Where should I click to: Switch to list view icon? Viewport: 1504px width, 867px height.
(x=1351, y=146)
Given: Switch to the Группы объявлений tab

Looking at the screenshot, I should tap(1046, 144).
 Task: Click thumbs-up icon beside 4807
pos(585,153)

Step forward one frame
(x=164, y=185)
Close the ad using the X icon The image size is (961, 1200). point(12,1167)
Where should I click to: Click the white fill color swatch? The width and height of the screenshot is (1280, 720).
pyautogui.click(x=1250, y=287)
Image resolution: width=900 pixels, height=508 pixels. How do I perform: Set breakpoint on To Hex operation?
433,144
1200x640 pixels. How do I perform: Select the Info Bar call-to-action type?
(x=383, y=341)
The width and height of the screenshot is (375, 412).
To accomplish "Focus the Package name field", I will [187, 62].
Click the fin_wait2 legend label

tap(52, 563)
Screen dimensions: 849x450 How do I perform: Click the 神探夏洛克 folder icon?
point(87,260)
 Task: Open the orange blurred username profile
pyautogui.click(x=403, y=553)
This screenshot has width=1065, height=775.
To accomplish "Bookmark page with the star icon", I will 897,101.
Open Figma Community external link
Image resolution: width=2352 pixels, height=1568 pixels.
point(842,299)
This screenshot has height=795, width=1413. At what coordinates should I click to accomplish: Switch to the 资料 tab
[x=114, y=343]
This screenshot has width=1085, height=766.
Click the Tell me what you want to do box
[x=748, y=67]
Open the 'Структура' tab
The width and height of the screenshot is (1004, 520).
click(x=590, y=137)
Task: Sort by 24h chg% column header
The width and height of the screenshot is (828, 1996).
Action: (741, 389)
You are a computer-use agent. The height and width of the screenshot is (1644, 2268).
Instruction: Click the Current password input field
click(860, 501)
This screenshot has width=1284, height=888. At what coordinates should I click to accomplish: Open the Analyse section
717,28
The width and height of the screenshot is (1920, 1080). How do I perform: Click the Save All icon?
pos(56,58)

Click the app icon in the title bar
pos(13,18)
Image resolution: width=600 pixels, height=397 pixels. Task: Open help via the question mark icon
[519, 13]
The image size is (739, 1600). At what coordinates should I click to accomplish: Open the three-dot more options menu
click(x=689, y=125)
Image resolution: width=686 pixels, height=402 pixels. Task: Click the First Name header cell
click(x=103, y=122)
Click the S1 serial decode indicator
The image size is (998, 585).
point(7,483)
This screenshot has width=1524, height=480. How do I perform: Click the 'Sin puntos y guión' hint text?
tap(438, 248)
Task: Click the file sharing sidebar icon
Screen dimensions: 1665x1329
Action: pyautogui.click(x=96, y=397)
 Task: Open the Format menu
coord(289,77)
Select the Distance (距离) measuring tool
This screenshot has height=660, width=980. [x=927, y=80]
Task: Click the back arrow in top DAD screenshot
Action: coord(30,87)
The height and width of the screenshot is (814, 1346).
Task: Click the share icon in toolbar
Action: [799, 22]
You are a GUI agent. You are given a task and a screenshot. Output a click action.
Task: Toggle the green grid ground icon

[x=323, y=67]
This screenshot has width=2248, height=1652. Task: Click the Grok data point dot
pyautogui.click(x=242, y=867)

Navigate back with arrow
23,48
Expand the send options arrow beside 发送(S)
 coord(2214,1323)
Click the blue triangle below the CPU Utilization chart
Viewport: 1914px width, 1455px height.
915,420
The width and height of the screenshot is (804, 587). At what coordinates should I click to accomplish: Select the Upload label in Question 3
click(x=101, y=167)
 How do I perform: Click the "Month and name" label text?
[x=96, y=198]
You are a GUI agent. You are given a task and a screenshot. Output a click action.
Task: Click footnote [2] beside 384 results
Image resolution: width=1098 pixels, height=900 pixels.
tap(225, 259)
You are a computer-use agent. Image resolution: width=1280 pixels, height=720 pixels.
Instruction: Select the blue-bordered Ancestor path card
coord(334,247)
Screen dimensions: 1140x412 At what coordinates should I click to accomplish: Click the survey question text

Problem details: Rewrite the records from their first line through the line containing "Action: (741, 389)", swapping "icon" for "button" and leaving everything else unchanged.

Answer to the exercise:
Where should I click to: Switch to list view button? Viewport: 1504px width, 867px height.
(x=1351, y=146)
Given: Switch to the Группы объявлений tab

Looking at the screenshot, I should tap(1046, 144).
 Task: Click thumbs-up button beside 4807
pos(585,153)

Step forward one frame
(x=164, y=185)
Close the ad using the X button The image size is (961, 1200). point(12,1167)
Where should I click to: Click the white fill color swatch? The width and height of the screenshot is (1280, 720).
pyautogui.click(x=1250, y=287)
Image resolution: width=900 pixels, height=508 pixels. How do I perform: Set breakpoint on To Hex operation?
433,144
1200x640 pixels. How do I perform: Select the Info Bar call-to-action type?
(x=383, y=341)
The width and height of the screenshot is (375, 412).
To accomplish "Focus the Package name field", I will [187, 62].
Click the fin_wait2 legend label

tap(52, 563)
Screen dimensions: 849x450 How do I perform: Click the 神探夏洛克 folder button?
point(87,260)
 Task: Open the orange blurred username profile
pyautogui.click(x=403, y=553)
This screenshot has width=1065, height=775.
To accomplish "Bookmark page with the star button", I will 897,101.
Open Figma Community external link
Image resolution: width=2352 pixels, height=1568 pixels.
point(842,299)
This screenshot has height=795, width=1413. At what coordinates should I click to accomplish: Switch to the 资料 tab
[x=114, y=343]
This screenshot has width=1085, height=766.
Click the Tell me what you want to do box
[x=748, y=67]
Open the 'Структура' tab
The width and height of the screenshot is (1004, 520).
click(x=590, y=137)
Task: Sort by 24h chg% column header
The width and height of the screenshot is (828, 1996).
Action: (741, 389)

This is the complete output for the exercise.